Let’s get to grips with the buzzwords at the foundation of AI linguistics. These core terms and concepts are crucial to understanding the crux of machine translation.
Artificial Intelligence (“AI”) – It’s been a buzzword for a while, and has found useful integration at varying degrees across most industries. It’s our insatiable fascination with being able to create machines that could potentially match our level of intelligence. A fascination often accompanied by a reasonable level of concern, namely the fear of being replaced by something that may surpass the processing power of our human brains.
Natural Language Processing (“NLP”) – This tool is essential in identifying language, parsing input, and enabling communication. AI requires NLP technology to analyse language structures to then store linguistic data in a meaningful manner. Consequently, it can automate reasoning, draw conclusions, and ultimately detect and extrapolate self-constructed models and structures via machine learning techniques.

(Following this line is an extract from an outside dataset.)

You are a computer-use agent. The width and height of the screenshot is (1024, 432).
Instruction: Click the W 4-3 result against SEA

Rule-Based Machine Translation (“RbMT”) – Automated and machine-driven translation systems have a long history. During the early stages of their development, the focus was on building rule-based machine translation processes. RbMT comprises a list of grammatical and structural rules relevant to each language, and combines that with vocabulary lists, dictionaries, and glossaries. For decades, global corporations spent astronomical amounts trying to translate documents this way. However, due to the many irregularities of languages, and the many situations where choosing the right word depends on context, it was often impossible to create even vaguely comprehensible content for a target audience.

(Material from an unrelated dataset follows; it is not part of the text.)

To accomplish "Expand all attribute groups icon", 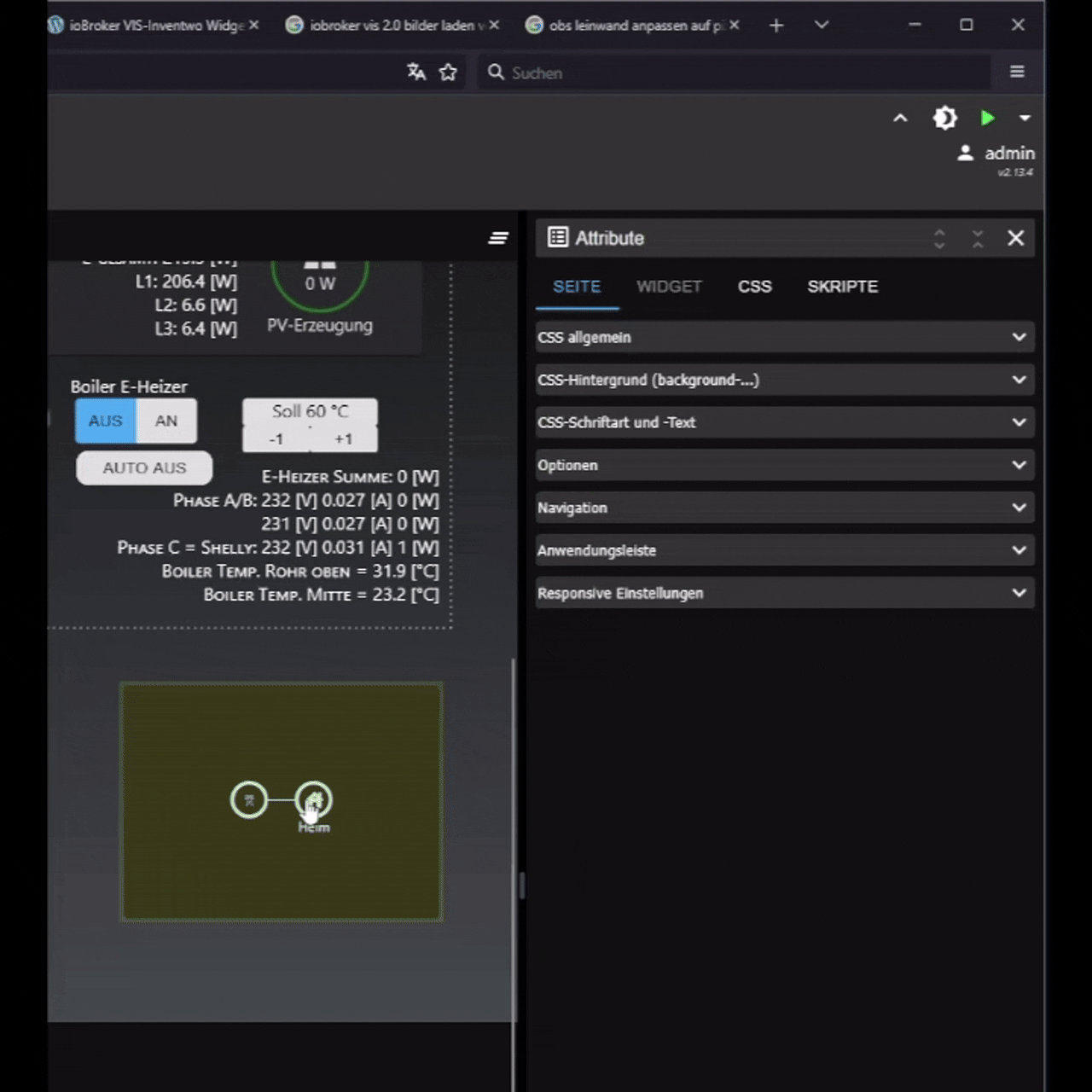I will click(x=939, y=239).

Statistical Machine Translation (“SMT”) – Phrase-based statistical machine translation was the next step in the developmental focus on looking at a combination of words which constitute one lexical unit. A lexical unit — also called “phraseme”— refers to a meaning expressed by a combination of words where each may individually have a different meaning not directly contributing to the meaning of the phrase as a whole.
Neural Machine Translation (“NMT”) – These systems go one step further and look at complete sentences instead of chunks of words. They consider words not only as a combination of letters, but also take their relations to any other words in the sentence and even paragraphs into account. All that information and context then forms so-called “word vectors” which are stored in the NMT, optimised, and updated based on on-going statistical learnings and feedback. NMT results in much better readability and fluency, but it tends to struggle with specific terms. It often puts more weight on sentences as a whole, than specific words in cases where there is no perfect match.
AI has, without a doubt, already recorded astounding achievements: beating the world’s best chess player, and 20 years later defeating the world’s champion in Go – a board game long considered to be impossible to master by any machine. Attempts have been made recently to beat humans in translation competitions, but in that field machines have so far failed to surpass the human mind. It seems that the hard-to-define nuances and subtleties of naturally developing languages are still too difficult to understand and process for any AI systems.